Relaxed point-in-time (TBD)
When DF saves its snapshot file on disk, it maintains snapshot isolation by applying a virtual cut through all the process shards. Snapshotting may take time, during which, DF may process many write requests. These mutations won’t be part of the snapshot, because the cut captures data up to the point it has started. This is perfect for backups. I call this variation - conservative snapshotting.
However, when we peform snapshotting for replication, we would like to produce a snapshot that includes all the data upto point in time when the snapshotting finishes. I called this relaxed snapshotting. The reason for relaxed snapshotting is to avoid keeping the changelog of all mutations during the snapshot creation.
As a side comment - we could, in theory, support the same (relaxed) semantics for file snapshots, but it’s no necessary since it might increase the snapshot sizes.
The snapshotting phase (full-sync) can take up lots of time which add lots of memory pressure on the system. Keeping the change-log aside during the full-sync phase will only add more pressure. We achieve relaxed snapshotting by pushing the changes into the replication sockets without saving them aside. Of course, we would still need a point-in-time consistency, in order to know when the snapshotting finished and the stable state replication started.
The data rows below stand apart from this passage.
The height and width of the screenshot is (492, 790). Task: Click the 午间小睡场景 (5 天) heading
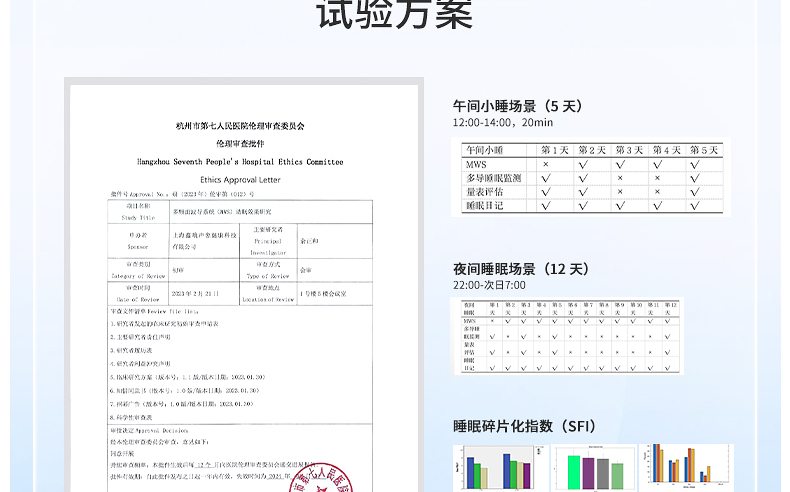tap(517, 106)
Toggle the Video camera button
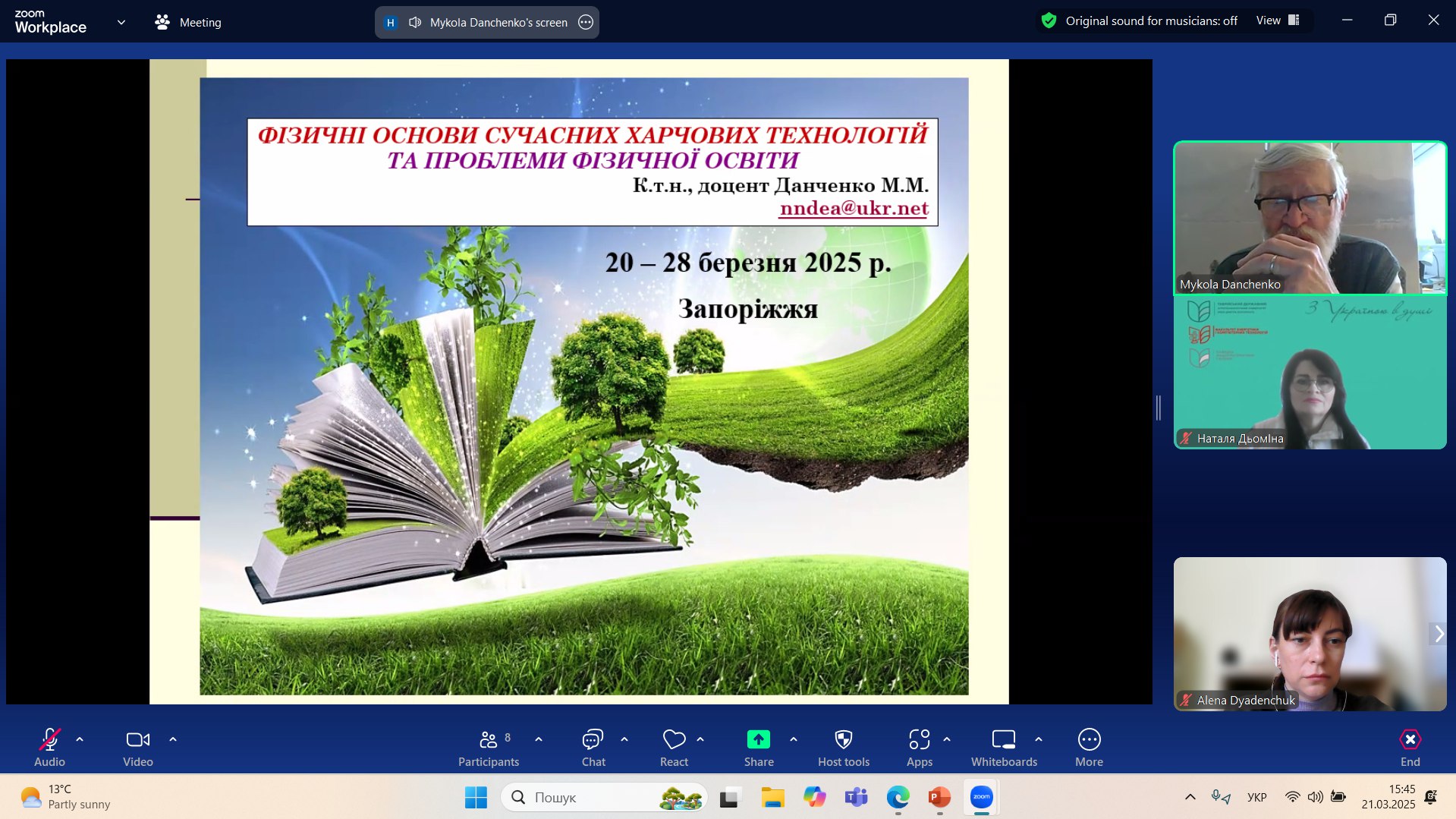1456x819 pixels. (138, 747)
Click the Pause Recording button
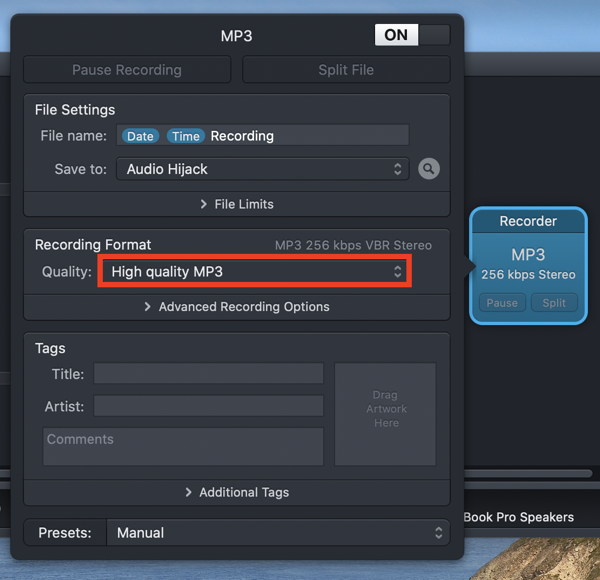This screenshot has height=580, width=600. coord(127,70)
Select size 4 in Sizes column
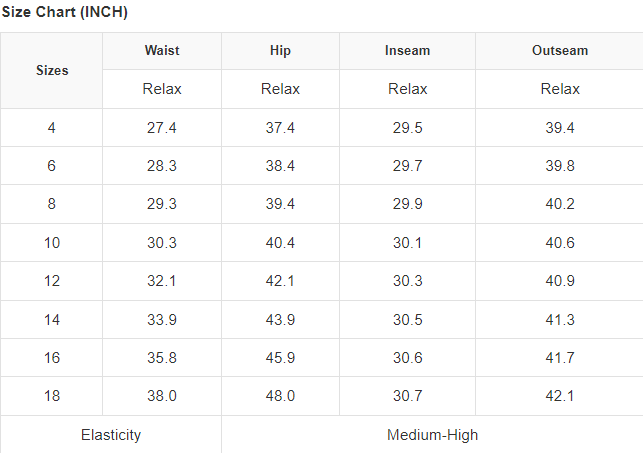The image size is (643, 453). coord(51,128)
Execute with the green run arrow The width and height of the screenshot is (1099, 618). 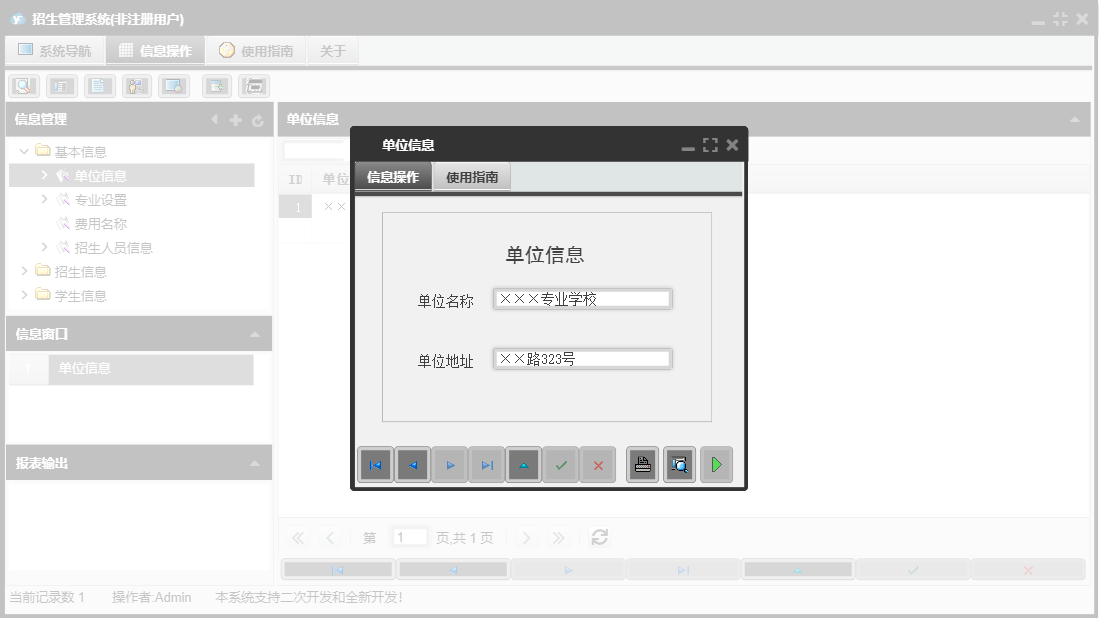716,464
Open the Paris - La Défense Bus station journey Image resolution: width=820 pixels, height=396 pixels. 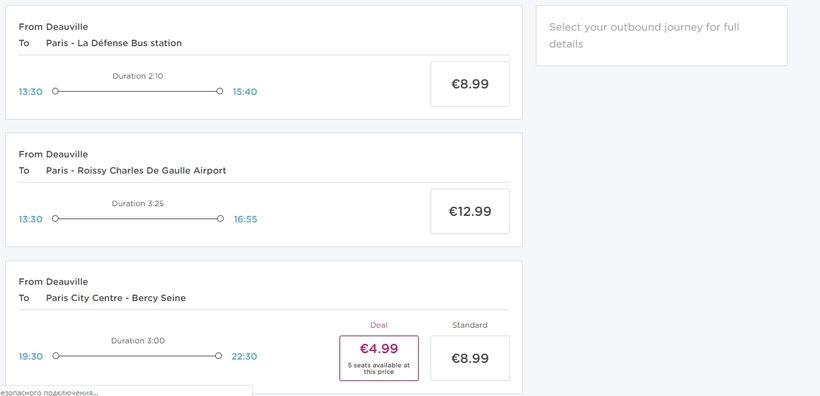click(264, 63)
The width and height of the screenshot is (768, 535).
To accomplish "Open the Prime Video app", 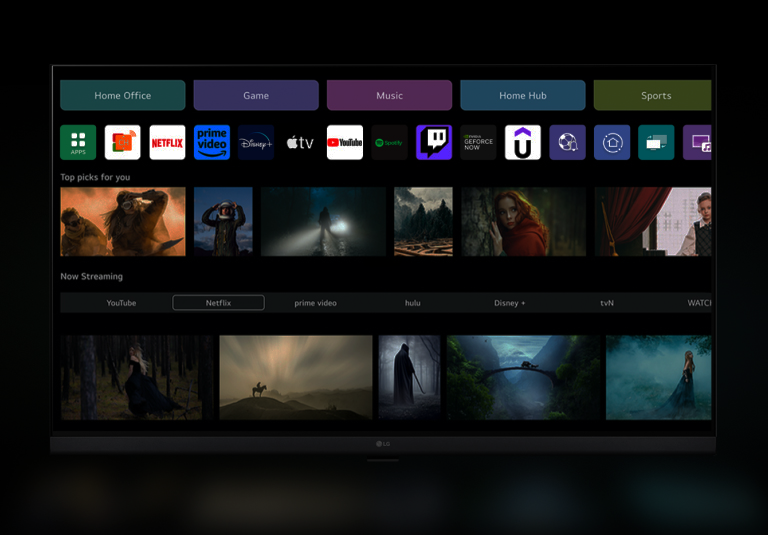I will coord(212,143).
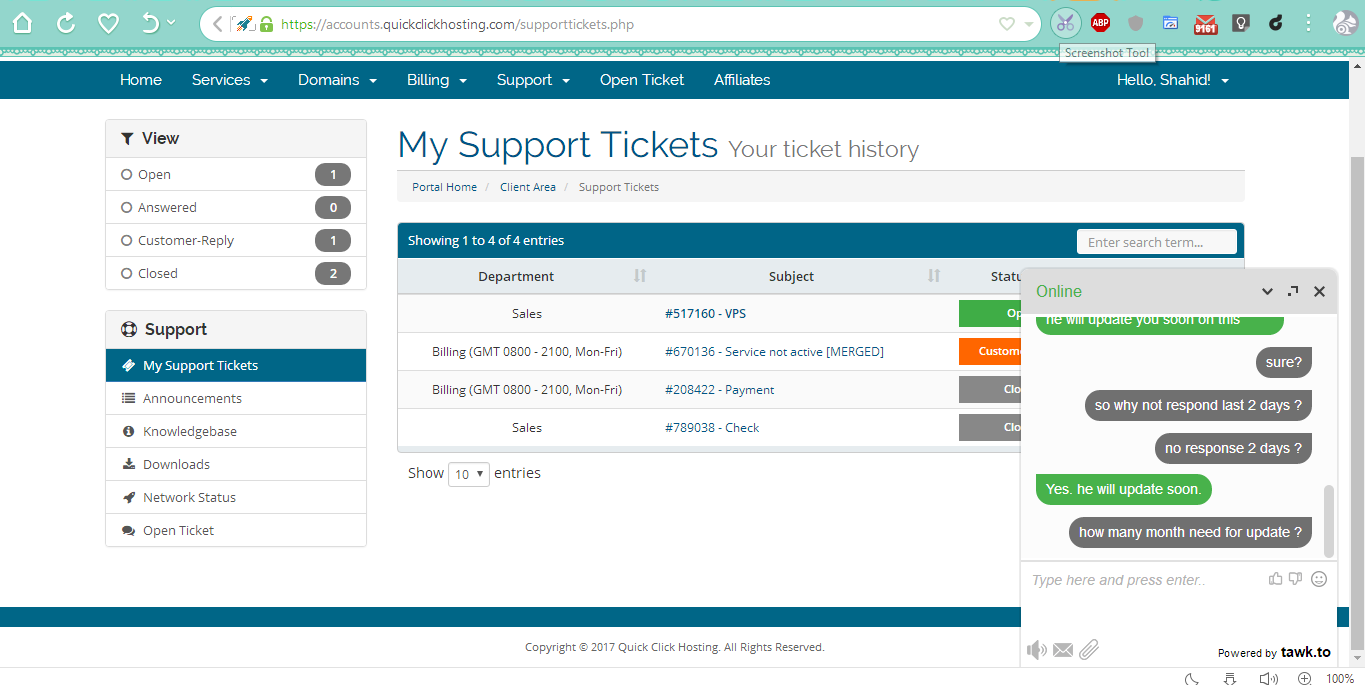1365x685 pixels.
Task: Mute chat sound with speaker icon
Action: pos(1037,650)
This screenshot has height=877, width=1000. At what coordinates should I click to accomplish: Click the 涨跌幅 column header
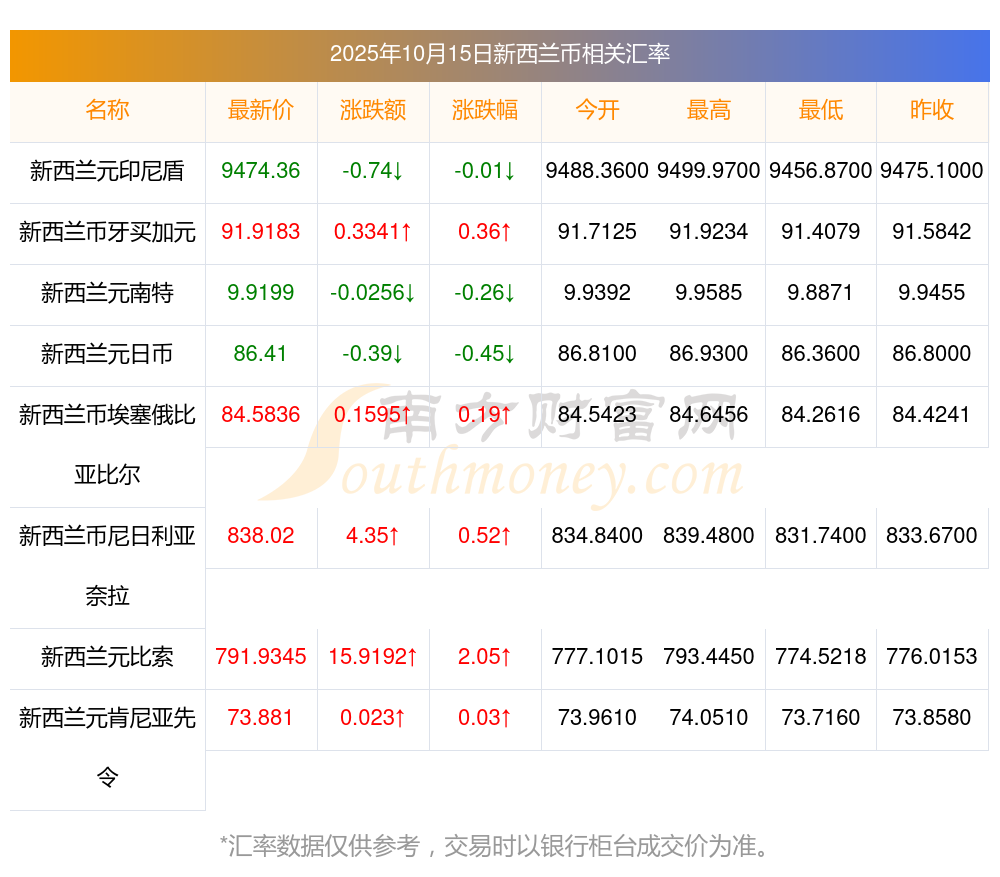pos(485,110)
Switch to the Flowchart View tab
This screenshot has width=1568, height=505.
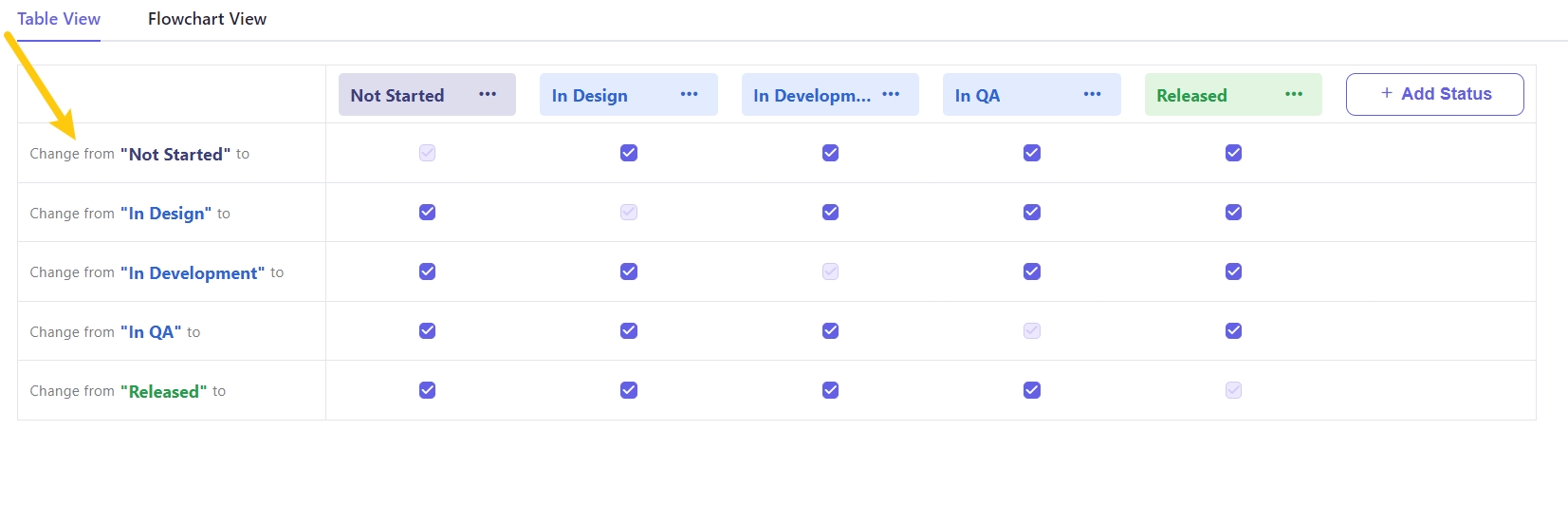pyautogui.click(x=207, y=19)
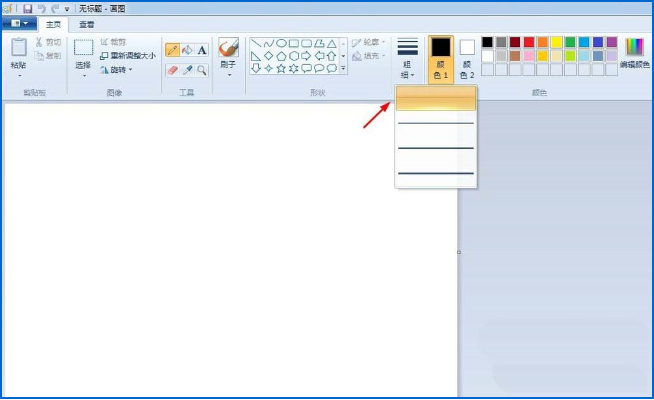
Task: Open the blue Paint file menu button
Action: point(19,24)
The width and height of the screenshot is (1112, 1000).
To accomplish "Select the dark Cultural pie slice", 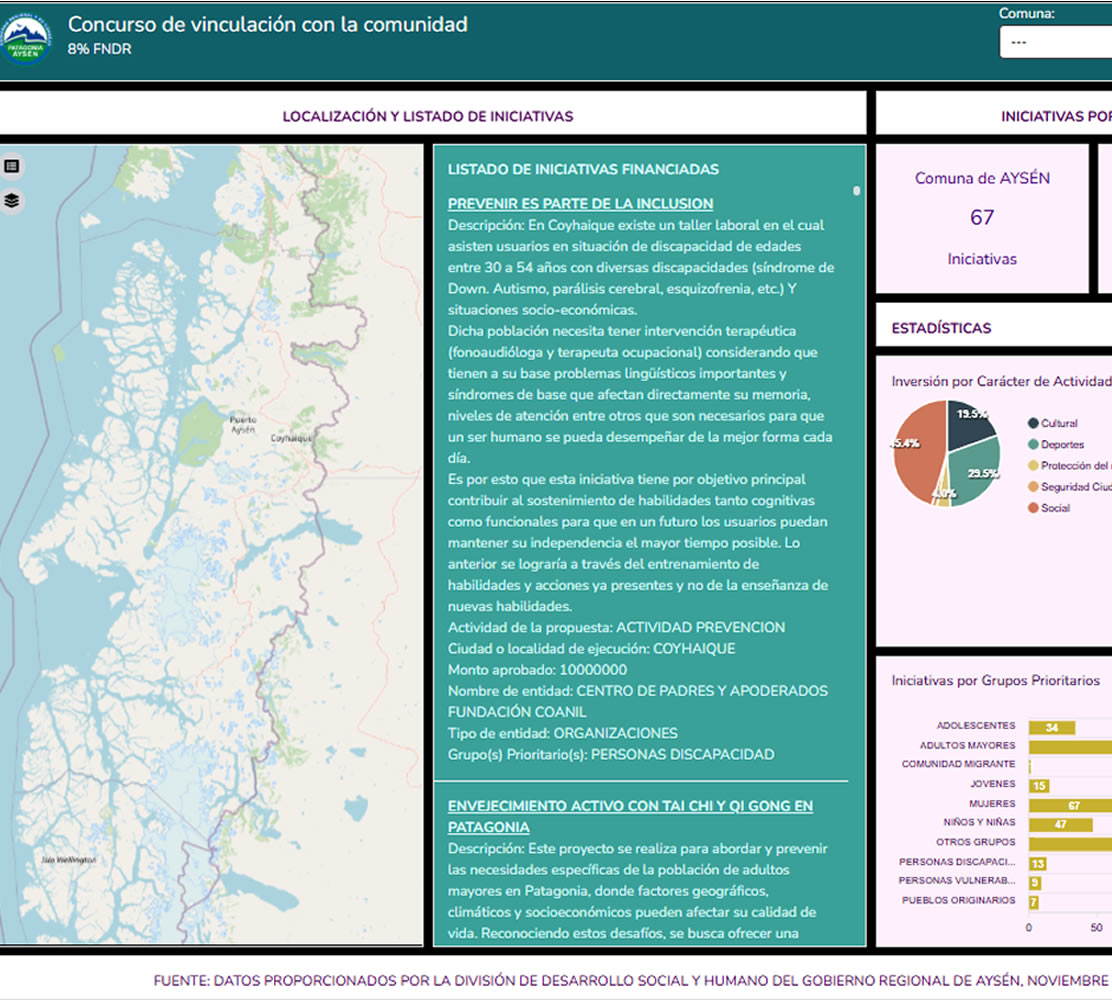I will click(968, 422).
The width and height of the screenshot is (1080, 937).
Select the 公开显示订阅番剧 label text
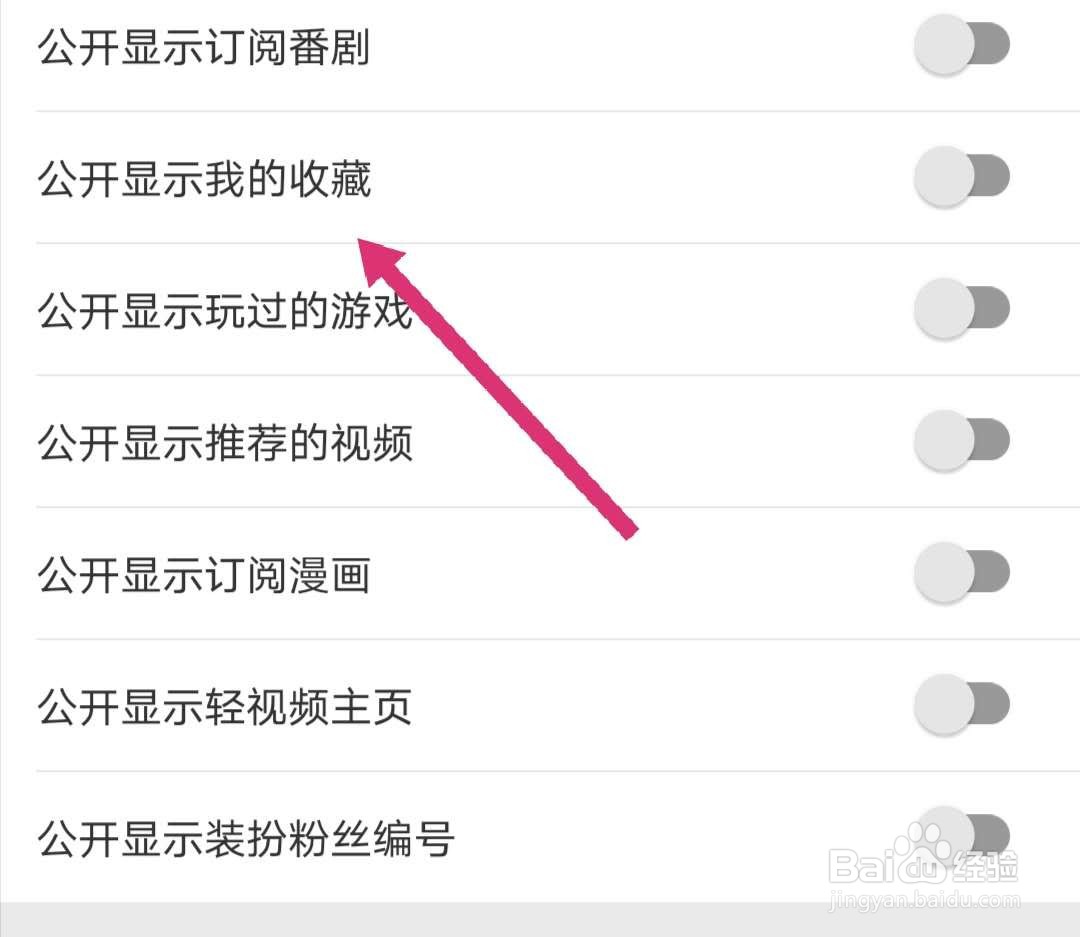[204, 47]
Conservative and relaxed snapshotting variations
Both algorithms maintain a scanning process (fiber) that iterarively goes over the main dictionary and serializes its data. Before starting the process, the SnapshotShard captures the change epoch of its shard (this epoch is increased with each write request).
SnapshotShard.epoch = shard.epoch++;
For sake of simplicity, we can assume that each entry in the shard maintains its own version counter. By capturing the epoch number we establish a cut: all entries with version <= SnapshotShard.epoch
have not been serialized yet and were not modified by the concurrent writes.
The DashTable iteration algorithm guarantees convergeance and coverage (“at most once”), but it does not guarantee that each entry is visited exactly once. Therefore, we use entry versions for two things: 1) to avoid serialization of the same entry multiple times, and 2) to correctly serialize entries that need to change due to concurrent writes.
Serialization Fiber:
for (entry : table) {
if (entry.version <= cut.epoch) {
entry.version = cut.epoch + 1;
SendToSerializationSink(entry);
}
}
To allow concurrent writes during the snapshotting phase, we setup a hook that is triggerred on each entry mutation in the table:
OnWriteHook:
....
if (entry.version <= cut.version) {
SendToSerializationSink(entry);
}
...
entry = new_entry;
entry.version = shard.epoch++; // guaranteed to become > cut.version
Please note that this hook maintains point-in-time semantics for the conservative variation by pushing the previous value of the entry into the sink before changing it.
However, for the relaxed point-in-time, we do not have to store the old value. Therefore, we can do the following:
OnWriteHook:
if (entry.version <= cut.version) {
SendToSerializationSink(new_entry); // do not have to send the old value
} else {
// Keep sending the changes.
SendToSerializationSink(IncrementalDiff(entry, new_entry));
}
entry = new_entry;
entry.version = shard.epoch++;
The change data is sent along with the rest of the contents, and it requires to extend the existing rdb format to support differential operations like (hset, append, etc). The Serialization Fiber loop is the same for this variation.